[Stored records]
#####
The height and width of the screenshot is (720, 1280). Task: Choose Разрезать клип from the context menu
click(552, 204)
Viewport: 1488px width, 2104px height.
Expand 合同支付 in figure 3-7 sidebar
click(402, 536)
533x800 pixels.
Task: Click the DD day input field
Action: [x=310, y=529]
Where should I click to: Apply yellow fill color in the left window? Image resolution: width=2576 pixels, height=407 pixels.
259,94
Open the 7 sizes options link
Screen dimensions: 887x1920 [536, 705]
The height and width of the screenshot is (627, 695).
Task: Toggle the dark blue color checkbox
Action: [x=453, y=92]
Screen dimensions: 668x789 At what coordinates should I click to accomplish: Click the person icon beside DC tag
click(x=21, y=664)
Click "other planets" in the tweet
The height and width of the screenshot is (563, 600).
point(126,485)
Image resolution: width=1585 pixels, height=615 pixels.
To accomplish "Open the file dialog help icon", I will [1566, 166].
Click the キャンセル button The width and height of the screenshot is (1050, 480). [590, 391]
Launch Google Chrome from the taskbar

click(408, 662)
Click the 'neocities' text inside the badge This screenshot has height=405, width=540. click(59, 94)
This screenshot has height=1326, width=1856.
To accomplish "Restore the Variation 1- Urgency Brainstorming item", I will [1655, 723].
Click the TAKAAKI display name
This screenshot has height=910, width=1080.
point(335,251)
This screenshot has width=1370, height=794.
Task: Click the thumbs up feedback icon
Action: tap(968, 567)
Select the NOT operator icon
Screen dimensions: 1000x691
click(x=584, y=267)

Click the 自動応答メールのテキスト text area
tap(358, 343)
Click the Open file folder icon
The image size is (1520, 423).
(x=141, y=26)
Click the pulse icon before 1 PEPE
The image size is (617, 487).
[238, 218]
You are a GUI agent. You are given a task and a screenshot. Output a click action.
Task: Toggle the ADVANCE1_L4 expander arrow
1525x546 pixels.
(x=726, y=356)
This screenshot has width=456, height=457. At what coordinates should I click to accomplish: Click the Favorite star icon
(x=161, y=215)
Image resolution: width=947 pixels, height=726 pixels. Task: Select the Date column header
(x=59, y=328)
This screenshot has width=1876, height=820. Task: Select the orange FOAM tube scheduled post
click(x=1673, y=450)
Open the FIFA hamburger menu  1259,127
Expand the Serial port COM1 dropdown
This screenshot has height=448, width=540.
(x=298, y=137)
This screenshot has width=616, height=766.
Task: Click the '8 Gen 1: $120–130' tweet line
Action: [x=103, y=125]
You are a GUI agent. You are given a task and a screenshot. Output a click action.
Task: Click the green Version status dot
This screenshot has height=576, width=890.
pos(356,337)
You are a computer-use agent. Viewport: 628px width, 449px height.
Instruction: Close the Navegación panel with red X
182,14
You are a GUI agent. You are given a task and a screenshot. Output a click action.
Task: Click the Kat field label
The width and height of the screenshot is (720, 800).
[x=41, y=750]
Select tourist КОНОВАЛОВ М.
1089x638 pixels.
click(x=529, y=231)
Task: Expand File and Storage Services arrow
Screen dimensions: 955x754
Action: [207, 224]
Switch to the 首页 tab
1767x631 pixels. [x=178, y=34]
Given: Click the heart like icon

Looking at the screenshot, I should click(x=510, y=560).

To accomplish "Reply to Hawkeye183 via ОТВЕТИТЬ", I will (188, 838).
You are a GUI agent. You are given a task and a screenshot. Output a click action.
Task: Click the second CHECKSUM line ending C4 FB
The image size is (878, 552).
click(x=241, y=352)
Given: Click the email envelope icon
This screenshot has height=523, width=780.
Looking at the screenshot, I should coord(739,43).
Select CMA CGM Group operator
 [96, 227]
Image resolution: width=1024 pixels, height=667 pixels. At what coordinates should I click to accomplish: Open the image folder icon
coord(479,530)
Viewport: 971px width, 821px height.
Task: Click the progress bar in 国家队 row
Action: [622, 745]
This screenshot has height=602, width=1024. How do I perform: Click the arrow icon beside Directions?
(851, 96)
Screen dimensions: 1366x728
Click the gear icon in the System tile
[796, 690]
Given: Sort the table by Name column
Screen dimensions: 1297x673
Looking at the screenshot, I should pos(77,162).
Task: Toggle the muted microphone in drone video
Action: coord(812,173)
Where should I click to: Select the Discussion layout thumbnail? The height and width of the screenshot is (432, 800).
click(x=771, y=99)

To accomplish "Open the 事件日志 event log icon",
#####
[TO DO] From the line holding "Switch to the 首页 tab" to the last line of the data above, copy every line exactly and include nothing more.

[TASK OUTPUT]
Switch to the 首页 tab
1767x631 pixels. [x=178, y=34]
Given: Click the heart like icon

Looking at the screenshot, I should click(x=510, y=560).

To accomplish "Reply to Hawkeye183 via ОТВЕТИТЬ", I will (188, 838).
You are a GUI agent. You are given a task and a screenshot. Output a click action.
Task: Click the second CHECKSUM line ending C4 FB
The image size is (878, 552).
click(x=241, y=352)
Given: Click the email envelope icon
This screenshot has height=523, width=780.
Looking at the screenshot, I should coord(739,43).
Select CMA CGM Group operator
 [96, 227]
Image resolution: width=1024 pixels, height=667 pixels. At what coordinates should I click to accomplish: Open the image folder icon
coord(479,530)
Viewport: 971px width, 821px height.
Task: Click the progress bar in 国家队 row
Action: [622, 745]
This screenshot has height=602, width=1024. How do I perform: Click the arrow icon beside Directions?
(851, 96)
Screen dimensions: 1366x728
Click the gear icon in the System tile
[796, 690]
Given: Sort the table by Name column
Screen dimensions: 1297x673
Looking at the screenshot, I should pos(77,162).
Task: Toggle the muted microphone in drone video
Action: coord(812,173)
Where should I click to: Select the Discussion layout thumbnail? The height and width of the screenshot is (432, 800).
click(x=771, y=99)

To accomplish "Open the 事件日志 event log icon",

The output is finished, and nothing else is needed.